For doctors treating Covid-19 patients, it isn’t just the risk of contracting the virus but also endangering their family members as well. The only solution to this has created another challenge of itself — staying away from their families for prolonged periods.
At home, Makhdoomi hasn’t met his parents or his sister, who was at his home for days before contracting the virus. “I stay aloof, even have kept separate utensils to eat food from,” he said. “I even trained my [domestic worker] to administer insulin to my mother.”
“I never imagined that I would one day lose my own sister to the virus,” he said.
Doctors have not just tested positive or lost their family members but have had their mental health impacted as well. “One thing that I know for sure is that once the pandemic is over, there will be many doctors with depression, Post Traumatic Stress Disorder (PTSD) and sleeplessness,” said Makhdhoomi. “I am a surgeon, lots of patients have died in front of me on the table. But Covid deaths hit differently.”
Makhdhoomi worked without a break since the outbreak of the pandemic, conducting surgeries during the decline of cases after the first wave.
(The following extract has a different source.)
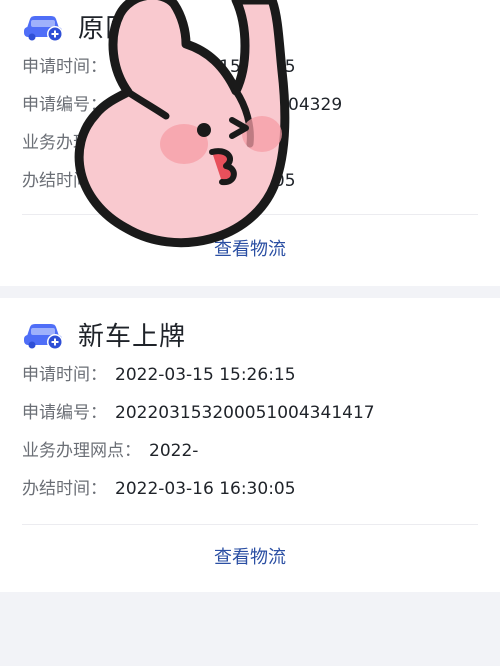 The image size is (500, 666). Describe the element at coordinates (229, 105) in the screenshot. I see `apply-number-value: 202203151100051004329` at that location.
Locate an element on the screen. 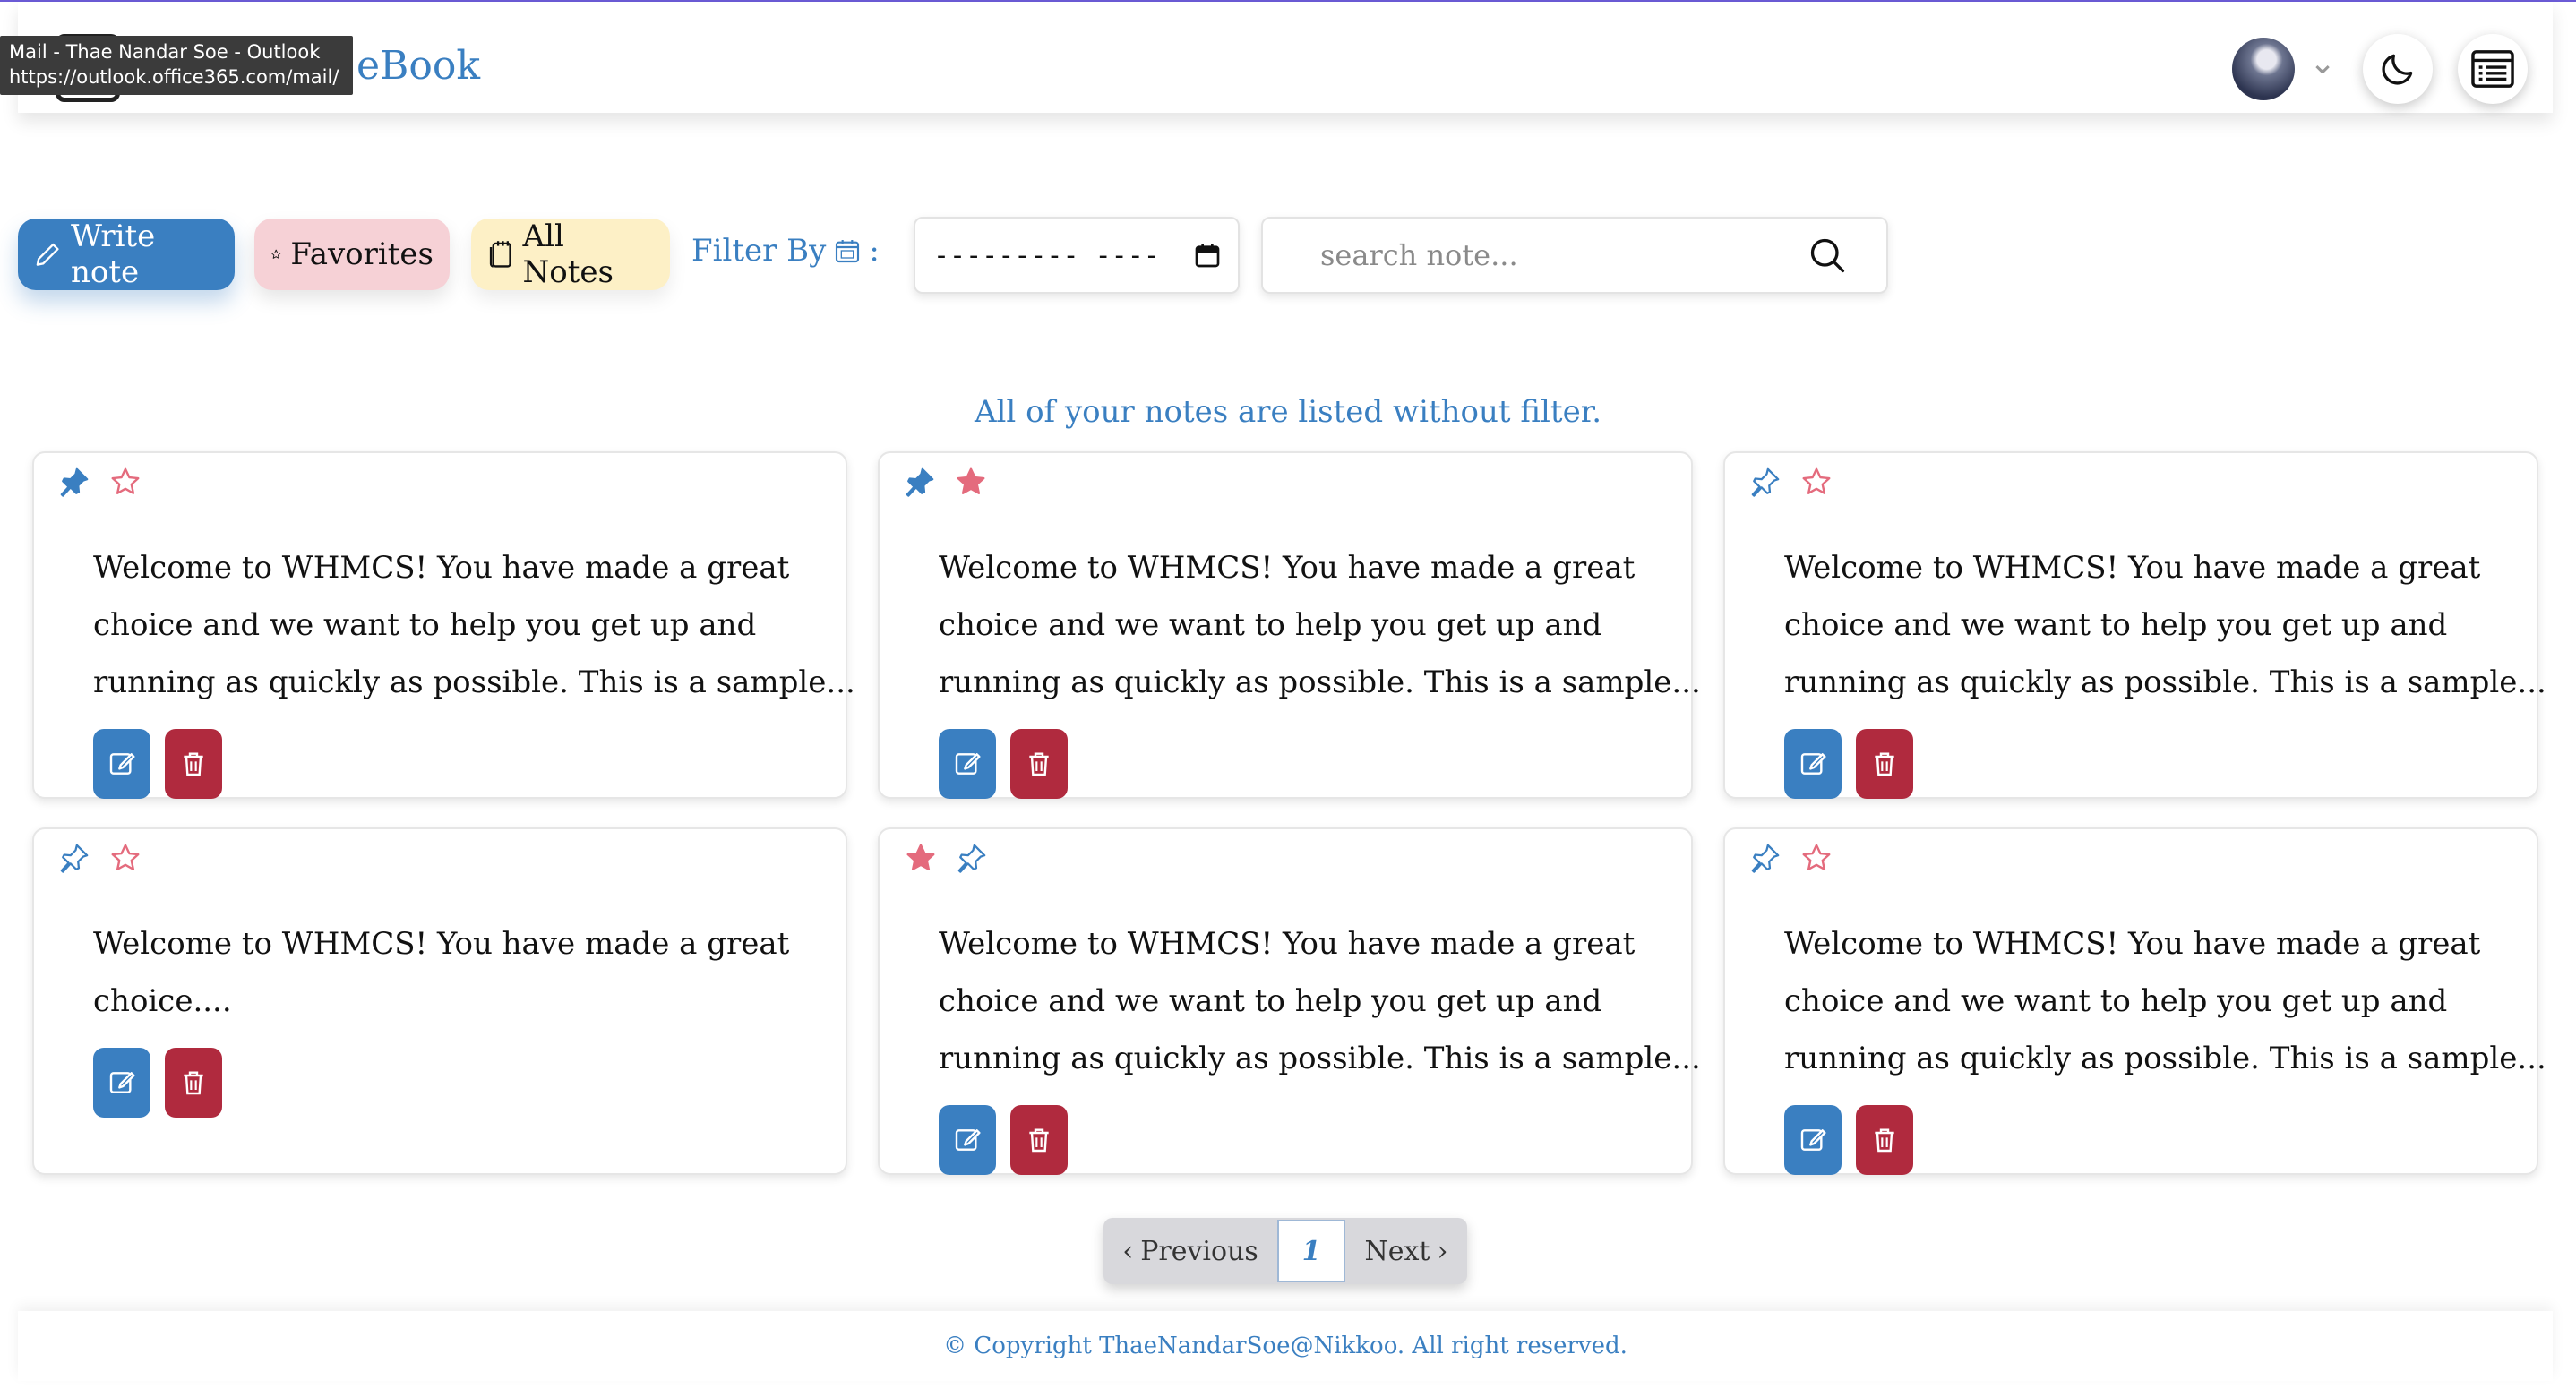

But after his sister’s death, he finally felt the need to take a break. “I lost my sister who was more like my mother and a friend,” he said. “But I have to start working again because someone else’s mother or sister is waiting for my help.”
Now, Makhdoomi is more determined to face the uphill task of keeping his patients from dying. “Not on my watch,” he said. “I remember her [Asim] telling me that I am good at what I do so I should keep doing it… So I will do that.”
‘Big Challenge’
Mir Mushtaq, Spokesperson of the Directorate of Health Services, Kashmir, said that losing a loved one leaves a terrible impact on the doctors specifically while working in a stressful environment caused due to the pandemic.
“A doctor has to try to be mentally very strong,” he said, adding that if a doctor loses a family member due to Covid or if they are themselves infected, they should be given adequate breaks and possibly reassigned to non-covid duties. “Doctors need to regain [their] mental strength and come back with more vigour.”
There are measures that Mir suggested for the government to ease the pressure on doctors: by reducing individual doctor’s workload by employing more doctors and by providing mental health counselling on priority. “Psychologists should be made available for doctors because they need it right now for speaking out and relaxing a bit.”
Additionally, small improvements in their working environment would go a long way too, said Mir. “Proper food and transport arrangements should be made for doctors. We have to basically aim at reducing the stress levels of doctors anyhow,” he said.
Meer Zafar Iqbal, Director of the Rehabilitation Psychology Composite Regional Centre said that there was a need to empathise with doctors as individuals with feelings and families. “As far as doctors are concerned they are suffering from different psychological problems including PTSD,” he said, noting that doctors witness people suffer and die.
The stress caused due to the pandemic can be dangerous for the doctors and other healthcare workers who are at the forefront, said Iqbal. “In the coming times, our healthcare workers will be psychologically distressed,” he said.
Many of the anonymous callers on the centre’s helpline to help deal with stress, Meer suspected, were doctors. “There is a need for counselling doctors because they are more impacted than us,” he added. “A doctor is not made of stone.”